Abstract
Earthquake collapse of substandard reinforced concrete (RC) buildings, designed and constructed before the development of modern seismic design Codes, has triggered intense efforts by the scientific community for accurate assessment of this building stock. Most of the proposed procedures for the prediction of building strength and deformation indices were validated by assembling databases of RC column specimens tested under axial load and reversed cyclic lateral drift histories. Usually a column structural behavior is assessed by considering all involving mechanisms of behavior, namely flexure with or without the presence of axial load, shear and anchorage. In the present paper a force-based fiber beam/column element was developed accounting for shear and tension stiffening effects in order to provide an analytical test-bed for simulation of experimental cases such as the lightly reinforced columns forced to collapse. Their peculiar characteristics are the outcome of the shear – flexure interaction mechanism modeled here based on the Modified Compression Field Theory (MCFT) and the significant contribution of the tensile reinforcement pullout from its anchorage to the total column’s lateral drift.
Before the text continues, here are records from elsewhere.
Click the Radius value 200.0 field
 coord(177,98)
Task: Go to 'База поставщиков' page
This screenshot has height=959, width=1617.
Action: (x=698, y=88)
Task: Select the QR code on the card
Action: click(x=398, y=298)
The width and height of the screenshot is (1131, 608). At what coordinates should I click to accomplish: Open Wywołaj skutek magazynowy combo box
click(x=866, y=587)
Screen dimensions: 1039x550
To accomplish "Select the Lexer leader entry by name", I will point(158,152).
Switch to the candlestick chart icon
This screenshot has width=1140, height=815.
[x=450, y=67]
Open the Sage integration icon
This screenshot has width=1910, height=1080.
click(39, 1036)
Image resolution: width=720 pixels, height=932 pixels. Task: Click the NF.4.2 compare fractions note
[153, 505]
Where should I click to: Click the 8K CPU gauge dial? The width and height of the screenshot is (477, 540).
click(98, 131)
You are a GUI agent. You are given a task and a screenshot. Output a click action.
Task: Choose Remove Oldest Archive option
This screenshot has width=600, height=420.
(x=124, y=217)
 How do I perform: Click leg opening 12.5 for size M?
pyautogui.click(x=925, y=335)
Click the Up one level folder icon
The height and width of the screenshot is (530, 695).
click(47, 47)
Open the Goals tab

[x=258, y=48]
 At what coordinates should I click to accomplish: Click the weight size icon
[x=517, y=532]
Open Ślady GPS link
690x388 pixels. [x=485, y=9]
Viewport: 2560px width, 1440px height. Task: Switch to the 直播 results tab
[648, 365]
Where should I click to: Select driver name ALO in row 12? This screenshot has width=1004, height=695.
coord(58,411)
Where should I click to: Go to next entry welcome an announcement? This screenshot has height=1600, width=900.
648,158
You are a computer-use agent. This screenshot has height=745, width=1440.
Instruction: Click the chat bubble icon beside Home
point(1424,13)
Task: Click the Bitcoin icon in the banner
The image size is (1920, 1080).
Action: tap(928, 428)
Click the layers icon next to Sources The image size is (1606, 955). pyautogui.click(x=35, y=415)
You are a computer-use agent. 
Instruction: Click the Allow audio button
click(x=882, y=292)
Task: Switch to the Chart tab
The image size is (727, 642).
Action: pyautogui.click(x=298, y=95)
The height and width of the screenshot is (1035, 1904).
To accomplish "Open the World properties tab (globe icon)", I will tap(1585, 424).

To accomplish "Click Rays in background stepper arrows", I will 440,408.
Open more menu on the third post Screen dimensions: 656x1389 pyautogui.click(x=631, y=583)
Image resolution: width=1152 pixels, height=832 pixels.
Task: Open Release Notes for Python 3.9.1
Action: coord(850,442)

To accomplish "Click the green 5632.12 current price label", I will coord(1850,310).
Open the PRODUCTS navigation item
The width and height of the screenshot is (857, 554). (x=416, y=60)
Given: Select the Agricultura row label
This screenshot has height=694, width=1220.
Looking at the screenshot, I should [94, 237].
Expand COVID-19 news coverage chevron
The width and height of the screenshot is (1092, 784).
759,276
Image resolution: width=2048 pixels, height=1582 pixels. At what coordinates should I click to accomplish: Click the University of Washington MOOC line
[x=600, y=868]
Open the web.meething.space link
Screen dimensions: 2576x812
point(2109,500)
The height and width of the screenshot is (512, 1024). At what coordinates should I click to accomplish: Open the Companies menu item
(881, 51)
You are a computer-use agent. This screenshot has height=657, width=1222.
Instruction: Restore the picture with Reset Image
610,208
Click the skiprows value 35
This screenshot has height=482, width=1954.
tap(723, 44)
These features are embedded in this first-proposed stand-alone Windows program named “Phaethon” -with user’s interface written in C++ programming language code- aiming to facilitate engineers in executing analyses both for rectangular and circular substandard RC columns.
Highlights
Most of the state-of-the-art on seismic design and assessment procedures proposed recently for common engineering practice require some kind of nonlinear analysis either static or dynamic
The so-called fiber beam elements (Figure 1) provide results that seem to be appropriate for studying the seismic behavior of reinforced concrete (RC) structures: moment-axial force (M-N) coupling is readily taken into account as well as the interaction between concrete and steel in the section
In order to determine the normal and the shear stresses for the i-th fiber / layer of a fiber section of a RC beam (Vecchio & Collins, 1988) a bi-axial fiber constitutive model is developed according to the Modified Compression Field Theory (MCFT) (Table 1)
Summary
Most of the state-of-the-art on seismic design and assessment procedures proposed recently for common engineering practice require some kind of nonlinear analysis either static or dynamic. In an actual frame element the end moment–rotation relation results from the integration of the section response This can be achieved directly with elements of distributed inelasticity (Filippou & Fenves 2004). For the latter approach, the so-called fiber beam elements (Figure 1) provide results that seem to be appropriate for studying the seismic behavior of RC structures: moment-axial force (M-N) coupling is readily taken into account as well as the interaction between concrete and steel in the section. One of the modeling strategies in order to incorporate the beam theory that includes shear into the fiber approach is related to the idea of adopting suitable constitutive relationships In this category belong fiber beam-column elements using smeared cracking models.